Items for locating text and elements

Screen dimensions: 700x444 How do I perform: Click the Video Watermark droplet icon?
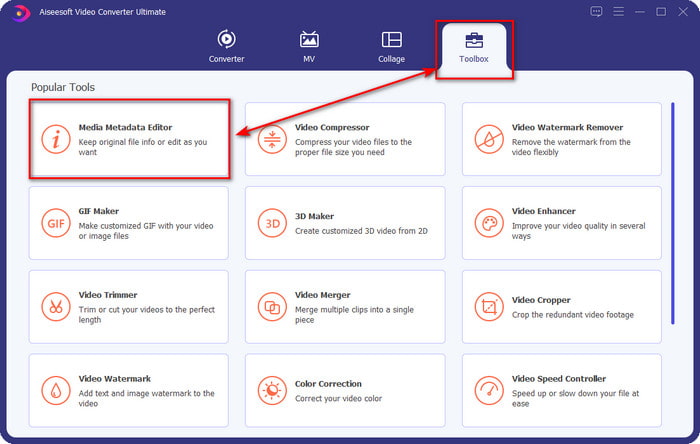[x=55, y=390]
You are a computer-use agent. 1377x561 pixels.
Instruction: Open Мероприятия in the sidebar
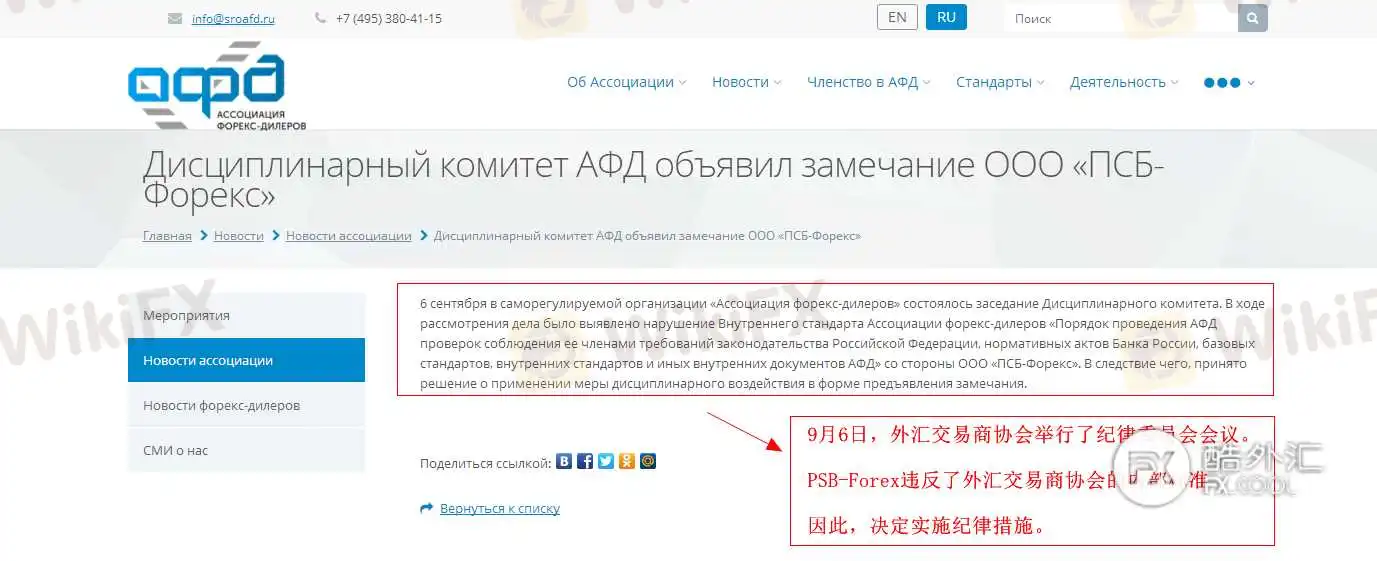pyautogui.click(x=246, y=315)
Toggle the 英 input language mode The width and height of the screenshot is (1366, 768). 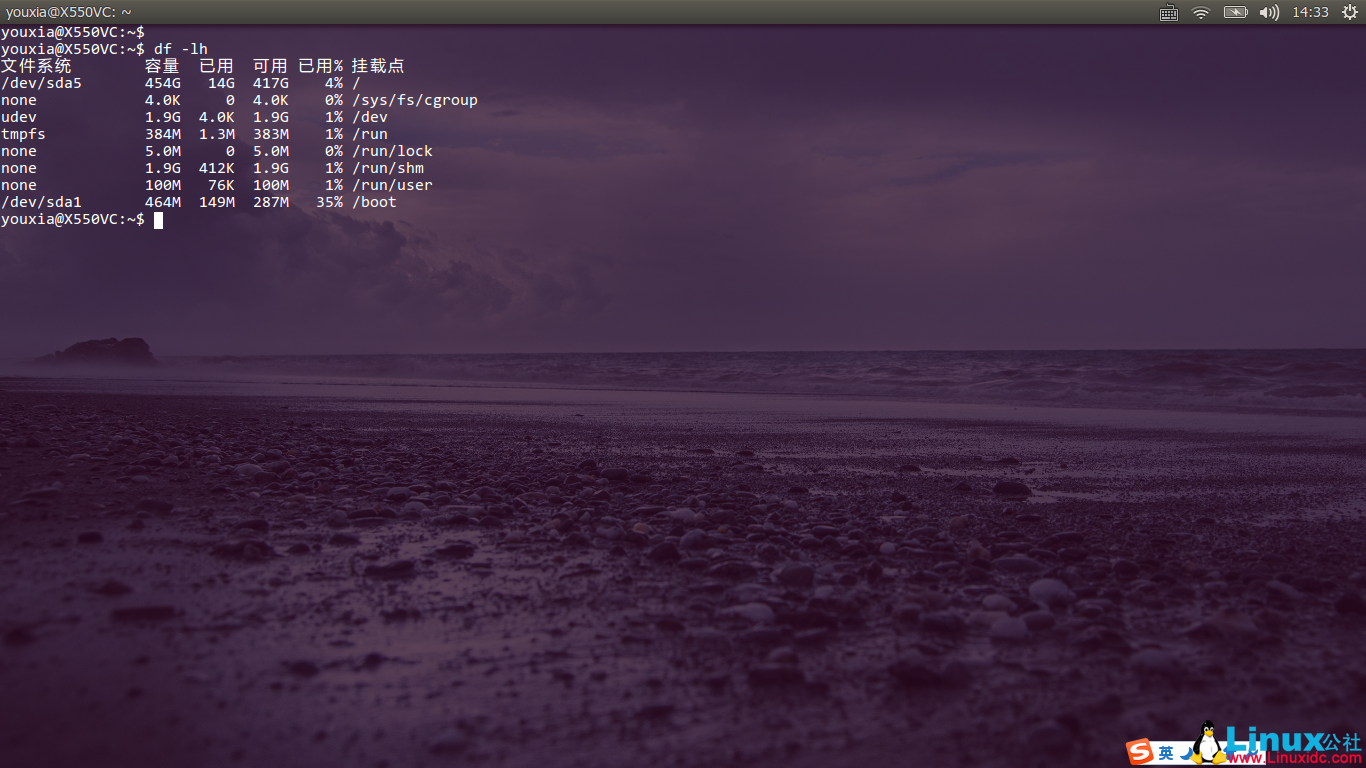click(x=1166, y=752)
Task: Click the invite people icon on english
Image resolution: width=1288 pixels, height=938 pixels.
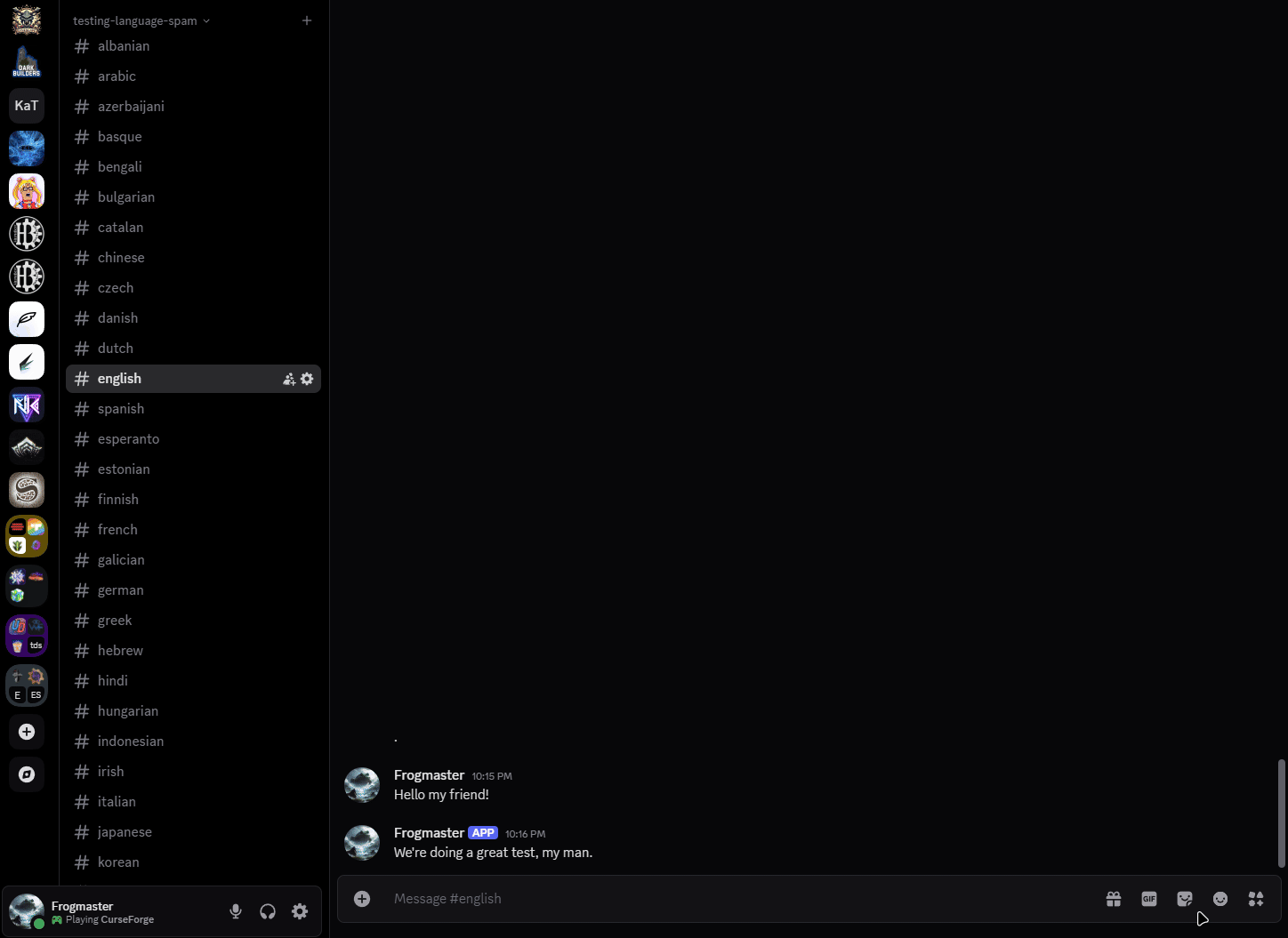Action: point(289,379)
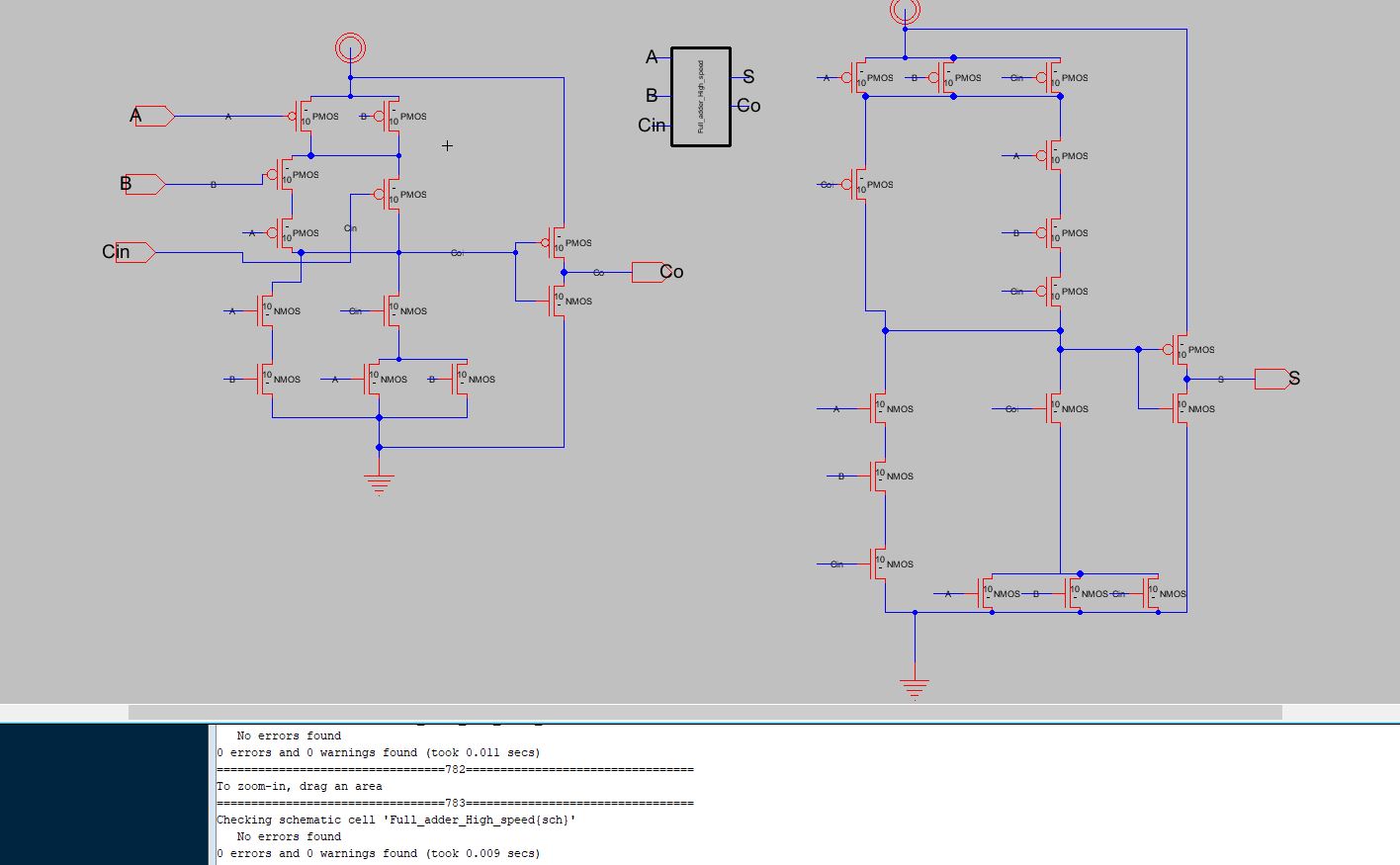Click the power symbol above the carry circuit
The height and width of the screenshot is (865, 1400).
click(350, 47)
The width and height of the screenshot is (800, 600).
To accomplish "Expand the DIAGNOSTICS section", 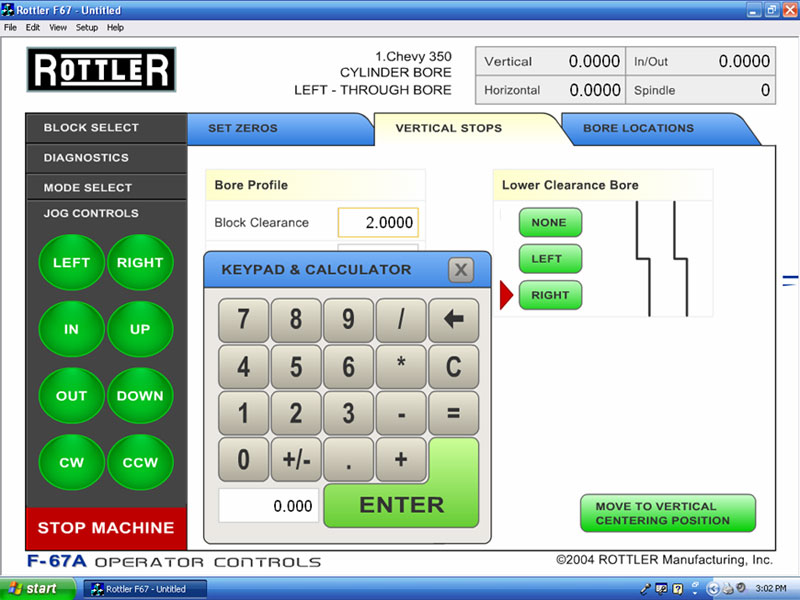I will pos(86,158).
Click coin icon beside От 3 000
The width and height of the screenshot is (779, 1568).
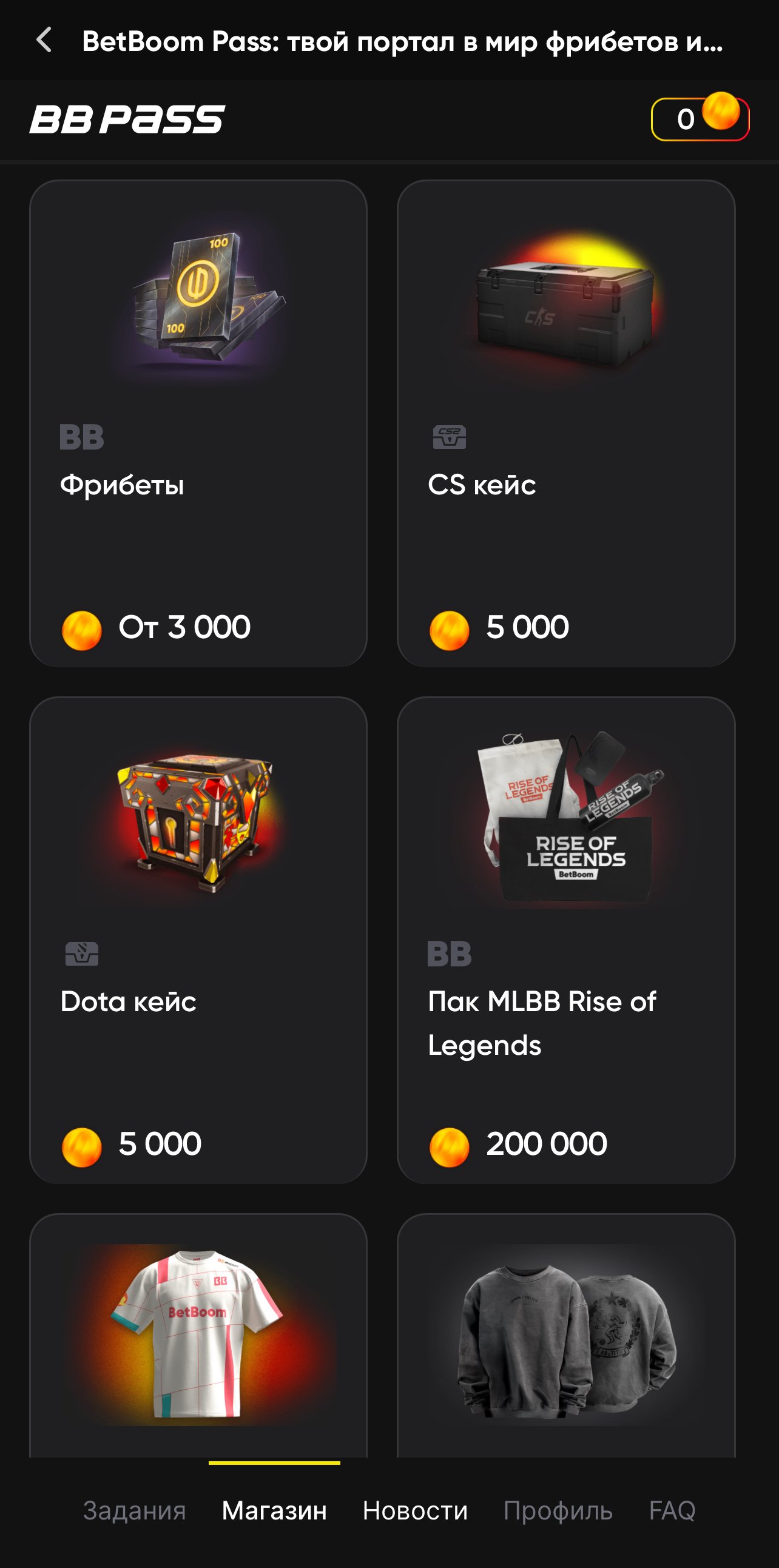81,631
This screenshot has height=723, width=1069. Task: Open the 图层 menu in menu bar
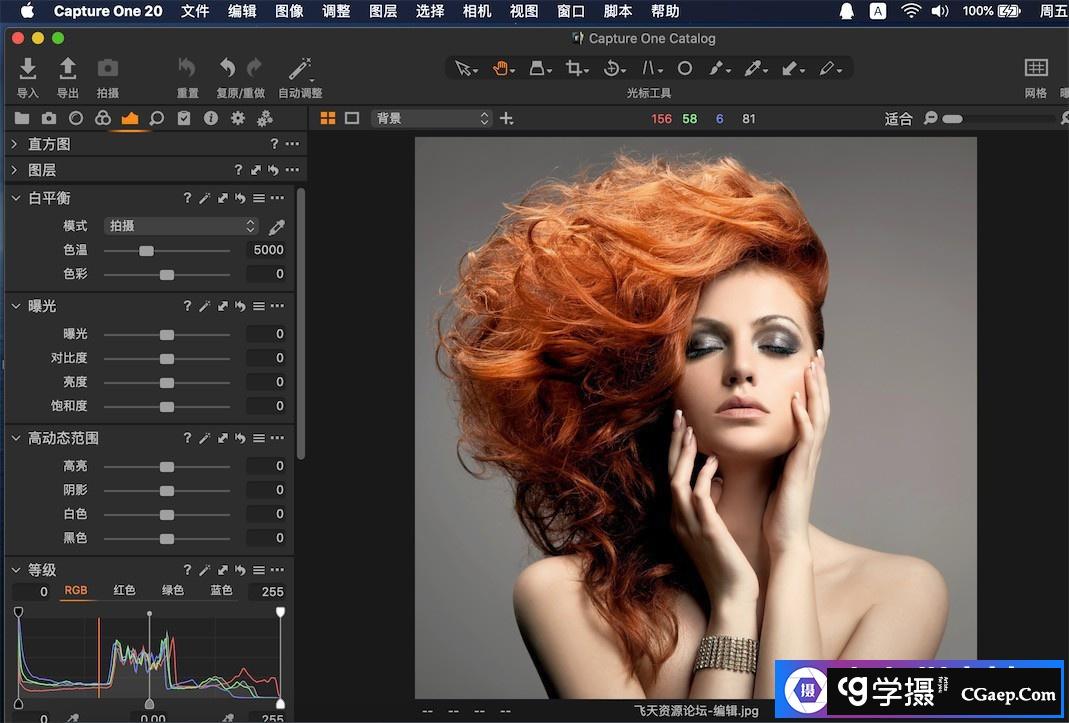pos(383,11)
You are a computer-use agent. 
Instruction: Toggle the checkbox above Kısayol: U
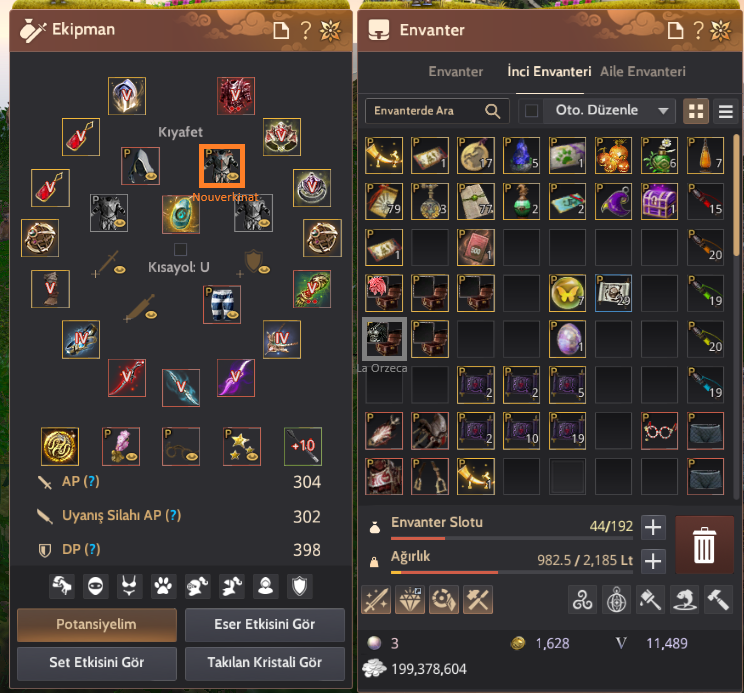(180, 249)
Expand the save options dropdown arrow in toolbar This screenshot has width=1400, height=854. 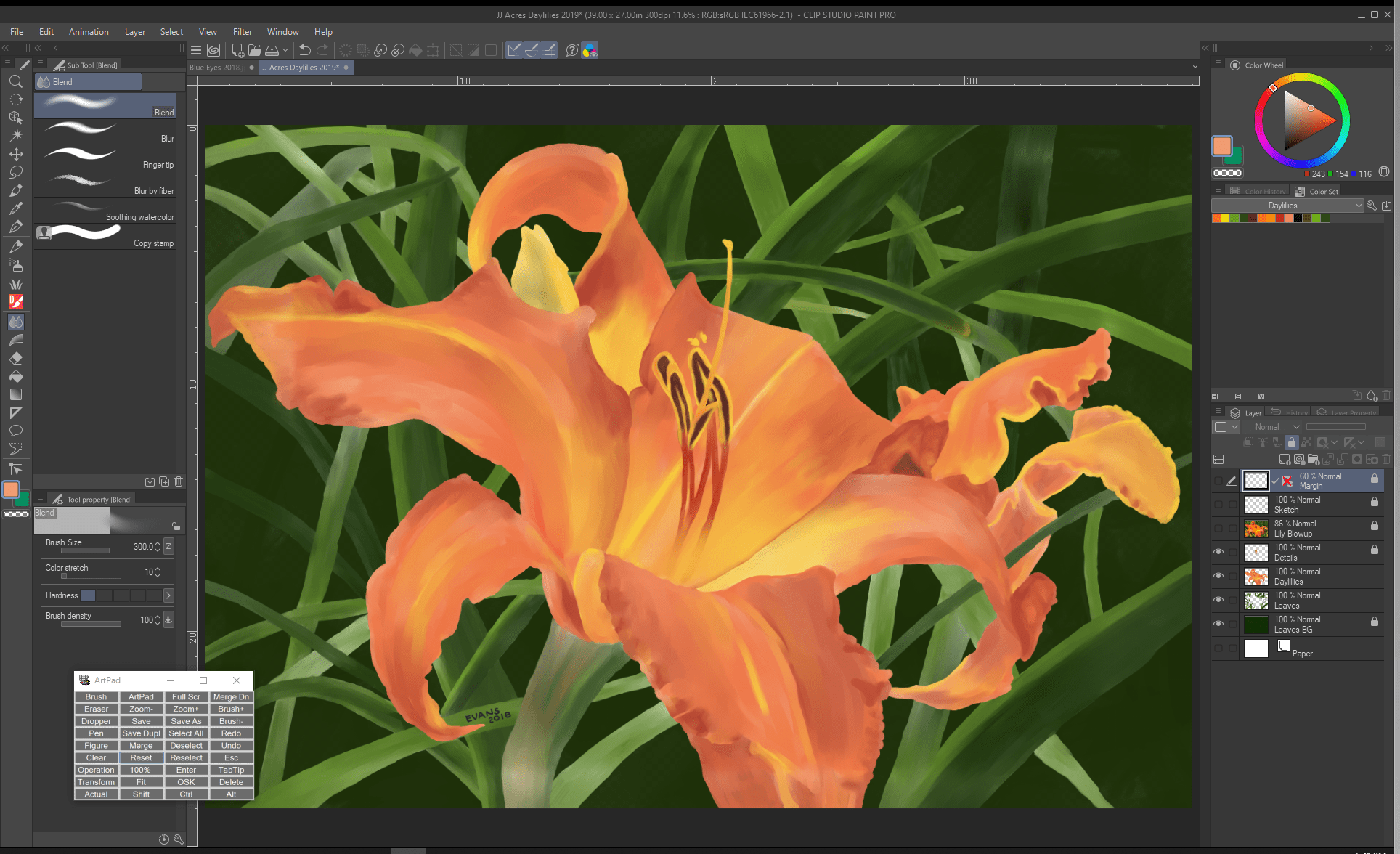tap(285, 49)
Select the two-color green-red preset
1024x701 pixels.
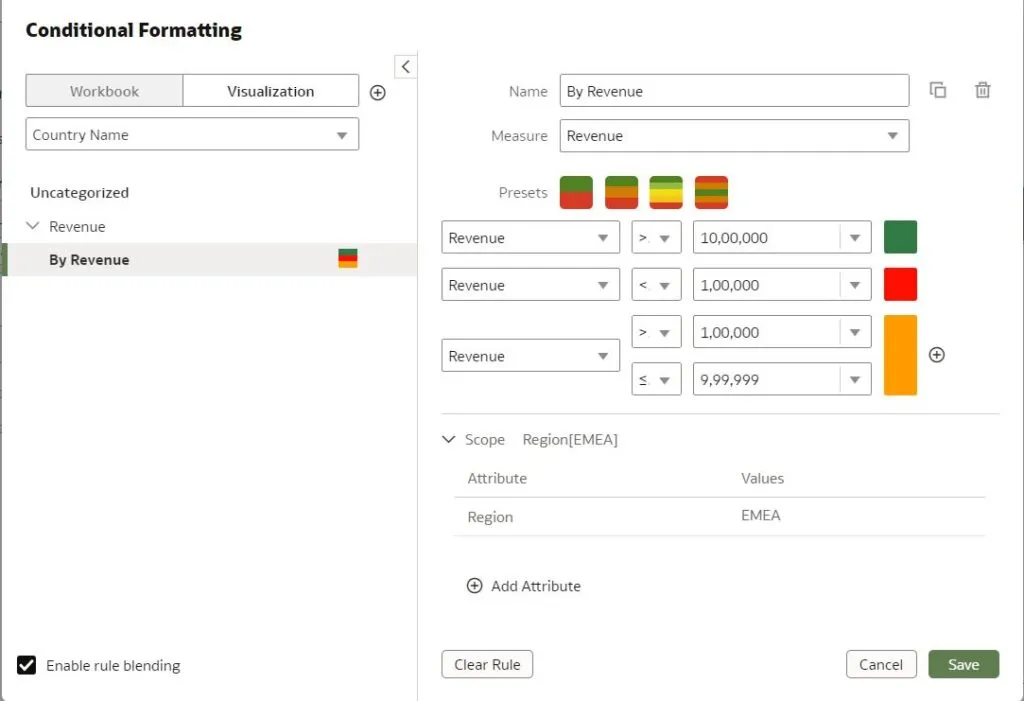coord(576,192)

▸ **Problem requirements**: Rescale the items starting at the line that contains "Select the two-color green-red preset" and ending at the last of the items, reproducing each line in full with its request, and multiply every coordinate in the answers by 2.3, rounding to whole numbers with halves rounded up. Leave the pictures out of your answer.

▸ **Completed task**:
Select the two-color green-red preset
1024x701 pixels.
coord(1325,442)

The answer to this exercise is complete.